RECORDS SUPPLIED:
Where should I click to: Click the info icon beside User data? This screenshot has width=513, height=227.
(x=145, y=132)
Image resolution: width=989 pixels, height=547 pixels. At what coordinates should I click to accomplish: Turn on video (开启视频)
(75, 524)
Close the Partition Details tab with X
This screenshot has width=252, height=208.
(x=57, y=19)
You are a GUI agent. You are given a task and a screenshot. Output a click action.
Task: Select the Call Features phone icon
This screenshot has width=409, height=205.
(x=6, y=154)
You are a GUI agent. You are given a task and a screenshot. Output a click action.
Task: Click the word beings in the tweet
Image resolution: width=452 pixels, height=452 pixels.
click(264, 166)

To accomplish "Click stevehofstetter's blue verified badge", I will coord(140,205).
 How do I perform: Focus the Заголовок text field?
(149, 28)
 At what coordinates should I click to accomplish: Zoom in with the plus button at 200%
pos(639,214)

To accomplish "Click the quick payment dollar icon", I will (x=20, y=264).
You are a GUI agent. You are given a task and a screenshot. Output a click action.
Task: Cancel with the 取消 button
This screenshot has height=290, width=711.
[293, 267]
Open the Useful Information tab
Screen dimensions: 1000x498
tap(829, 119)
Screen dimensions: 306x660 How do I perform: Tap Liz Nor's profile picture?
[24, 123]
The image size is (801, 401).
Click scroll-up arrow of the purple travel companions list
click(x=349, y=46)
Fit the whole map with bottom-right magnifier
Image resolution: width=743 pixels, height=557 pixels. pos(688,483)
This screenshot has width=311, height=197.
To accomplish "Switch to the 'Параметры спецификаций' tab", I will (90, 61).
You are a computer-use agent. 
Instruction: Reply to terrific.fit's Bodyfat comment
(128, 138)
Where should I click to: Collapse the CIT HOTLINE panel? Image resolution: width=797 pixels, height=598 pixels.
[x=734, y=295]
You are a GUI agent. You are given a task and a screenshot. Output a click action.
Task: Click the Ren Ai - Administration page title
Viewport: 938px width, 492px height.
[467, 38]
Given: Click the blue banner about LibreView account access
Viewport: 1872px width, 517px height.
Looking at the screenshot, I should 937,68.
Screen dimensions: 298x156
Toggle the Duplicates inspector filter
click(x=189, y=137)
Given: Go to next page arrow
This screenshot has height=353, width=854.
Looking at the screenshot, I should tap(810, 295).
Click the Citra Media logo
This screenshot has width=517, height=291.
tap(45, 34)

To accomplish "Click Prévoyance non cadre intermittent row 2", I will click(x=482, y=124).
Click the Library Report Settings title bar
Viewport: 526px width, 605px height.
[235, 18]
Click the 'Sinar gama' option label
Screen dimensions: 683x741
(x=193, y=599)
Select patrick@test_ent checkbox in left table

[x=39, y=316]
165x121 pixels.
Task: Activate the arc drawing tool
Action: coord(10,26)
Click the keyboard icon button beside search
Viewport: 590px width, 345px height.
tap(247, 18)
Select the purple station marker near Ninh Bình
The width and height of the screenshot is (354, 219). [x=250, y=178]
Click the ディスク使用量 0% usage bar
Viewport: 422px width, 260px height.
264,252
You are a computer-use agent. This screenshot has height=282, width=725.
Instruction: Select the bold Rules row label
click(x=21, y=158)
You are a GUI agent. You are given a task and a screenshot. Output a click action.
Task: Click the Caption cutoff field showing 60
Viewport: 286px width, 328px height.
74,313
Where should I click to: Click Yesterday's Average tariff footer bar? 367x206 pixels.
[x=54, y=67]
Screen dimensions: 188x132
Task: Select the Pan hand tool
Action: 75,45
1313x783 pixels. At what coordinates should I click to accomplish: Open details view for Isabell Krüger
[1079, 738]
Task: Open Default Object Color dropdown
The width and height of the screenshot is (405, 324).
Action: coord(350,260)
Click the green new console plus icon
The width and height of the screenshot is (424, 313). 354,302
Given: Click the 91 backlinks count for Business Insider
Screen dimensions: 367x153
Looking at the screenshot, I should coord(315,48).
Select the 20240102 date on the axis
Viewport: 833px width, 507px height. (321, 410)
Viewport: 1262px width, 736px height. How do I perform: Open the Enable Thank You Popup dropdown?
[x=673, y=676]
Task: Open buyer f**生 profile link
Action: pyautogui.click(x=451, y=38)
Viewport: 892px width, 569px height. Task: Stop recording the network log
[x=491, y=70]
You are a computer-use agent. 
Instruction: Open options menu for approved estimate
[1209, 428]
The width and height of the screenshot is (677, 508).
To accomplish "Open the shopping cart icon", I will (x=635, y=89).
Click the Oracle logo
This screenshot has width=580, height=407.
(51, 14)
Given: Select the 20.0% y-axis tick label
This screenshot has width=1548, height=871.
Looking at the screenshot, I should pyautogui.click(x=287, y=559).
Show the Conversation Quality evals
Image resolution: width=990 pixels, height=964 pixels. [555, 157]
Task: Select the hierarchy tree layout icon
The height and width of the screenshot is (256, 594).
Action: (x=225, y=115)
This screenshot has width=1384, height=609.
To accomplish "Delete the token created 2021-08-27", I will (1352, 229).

EXERCISE DETAILS: Reproduce the material above without altering a single character.

TASK RESULT:
Where should I click to: Click the info icon beside User data? This screenshot has width=513, height=227.
(x=145, y=132)
Image resolution: width=989 pixels, height=547 pixels. At what coordinates should I click to accomplish: Turn on video (开启视频)
(75, 524)
Close the Partition Details tab with X
This screenshot has width=252, height=208.
(x=57, y=19)
You are a GUI agent. You are given a task and a screenshot. Output a click action.
Task: Select the Call Features phone icon
This screenshot has width=409, height=205.
(x=6, y=154)
You are a GUI agent. You are given a task and a screenshot. Output a click action.
Task: Click the word beings in the tweet
Image resolution: width=452 pixels, height=452 pixels.
click(264, 166)

To accomplish "Click stevehofstetter's blue verified badge", I will coord(140,205).
 How do I perform: Focus the Заголовок text field?
(149, 28)
 At what coordinates should I click to accomplish: Zoom in with the plus button at 200%
pos(639,214)

To accomplish "Click the quick payment dollar icon", I will (x=20, y=264).
You are a GUI agent. You are given a task and a screenshot. Output a click action.
Task: Cancel with the 取消 button
This screenshot has height=290, width=711.
[293, 267]
Open the Useful Information tab
Screen dimensions: 1000x498
tap(829, 119)
Screen dimensions: 306x660 How do I perform: Tap Liz Nor's profile picture?
[24, 123]
The image size is (801, 401).
Click scroll-up arrow of the purple travel companions list
click(x=349, y=46)
Fit the whole map with bottom-right magnifier
Image resolution: width=743 pixels, height=557 pixels. pos(688,483)
This screenshot has width=311, height=197.
To accomplish "Switch to the 'Параметры спецификаций' tab", I will (90, 61).
You are a computer-use agent. 
Instruction: Reply to terrific.fit's Bodyfat comment
(128, 138)
Where should I click to: Collapse the CIT HOTLINE panel? Image resolution: width=797 pixels, height=598 pixels.
[x=734, y=295]
You are a GUI agent. You are given a task and a screenshot. Output a click action.
Task: Click the Ren Ai - Administration page title
Viewport: 938px width, 492px height.
[467, 38]
Given: Click the blue banner about LibreView account access
Viewport: 1872px width, 517px height.
Looking at the screenshot, I should 937,68.
Screen dimensions: 298x156
Toggle the Duplicates inspector filter
click(x=189, y=137)
Given: Go to next page arrow
This screenshot has height=353, width=854.
Looking at the screenshot, I should tap(810, 295).
Click the Citra Media logo
This screenshot has width=517, height=291.
tap(45, 34)

To accomplish "Click Prévoyance non cadre intermittent row 2", I will click(x=482, y=124).
Click the Library Report Settings title bar
Viewport: 526px width, 605px height.
[235, 18]
Click the 'Sinar gama' option label
Screen dimensions: 683x741
(x=193, y=599)
Select patrick@test_ent checkbox in left table

[x=39, y=316]
165x121 pixels.
Task: Activate the arc drawing tool
Action: coord(10,26)
Click the keyboard icon button beside search
Viewport: 590px width, 345px height.
tap(247, 18)
Select the purple station marker near Ninh Bình
The width and height of the screenshot is (354, 219). [x=250, y=178]
Click the ディスク使用量 0% usage bar
Viewport: 422px width, 260px height.
264,252
You are a computer-use agent. This screenshot has height=282, width=725.
Instruction: Select the bold Rules row label
click(x=21, y=158)
You are a GUI agent. You are given a task and a screenshot. Output a click action.
Task: Click the Caption cutoff field showing 60
Viewport: 286px width, 328px height.
74,313
Where should I click to: Click Yesterday's Average tariff footer bar? 367x206 pixels.
[x=54, y=67]
Screen dimensions: 188x132
Task: Select the Pan hand tool
Action: 75,45
1313x783 pixels. At what coordinates should I click to accomplish: Open details view for Isabell Krüger
[1079, 738]
Task: Open Default Object Color dropdown
The width and height of the screenshot is (405, 324).
Action: coord(350,260)
Click the green new console plus icon
The width and height of the screenshot is (424, 313). 354,302
Given: Click the 91 backlinks count for Business Insider
Screen dimensions: 367x153
Looking at the screenshot, I should coord(315,48).
Select the 20240102 date on the axis
Viewport: 833px width, 507px height. (321, 410)
Viewport: 1262px width, 736px height. How do I perform: Open the Enable Thank You Popup dropdown?
[x=673, y=676]
Task: Open buyer f**生 profile link
Action: pyautogui.click(x=451, y=38)
Viewport: 892px width, 569px height. Task: Stop recording the network log
[x=491, y=70]
You are a computer-use agent. 
Instruction: Open options menu for approved estimate
[1209, 428]
The width and height of the screenshot is (677, 508).
To accomplish "Open the shopping cart icon", I will (x=635, y=89).
Click the Oracle logo
This screenshot has width=580, height=407.
(51, 14)
Given: Select the 20.0% y-axis tick label
This screenshot has width=1548, height=871.
Looking at the screenshot, I should pyautogui.click(x=287, y=559).
Show the Conversation Quality evals
Image resolution: width=990 pixels, height=964 pixels. [555, 157]
Task: Select the hierarchy tree layout icon
The height and width of the screenshot is (256, 594).
Action: (x=225, y=115)
This screenshot has width=1384, height=609.
To accomplish "Delete the token created 2021-08-27", I will (1352, 229).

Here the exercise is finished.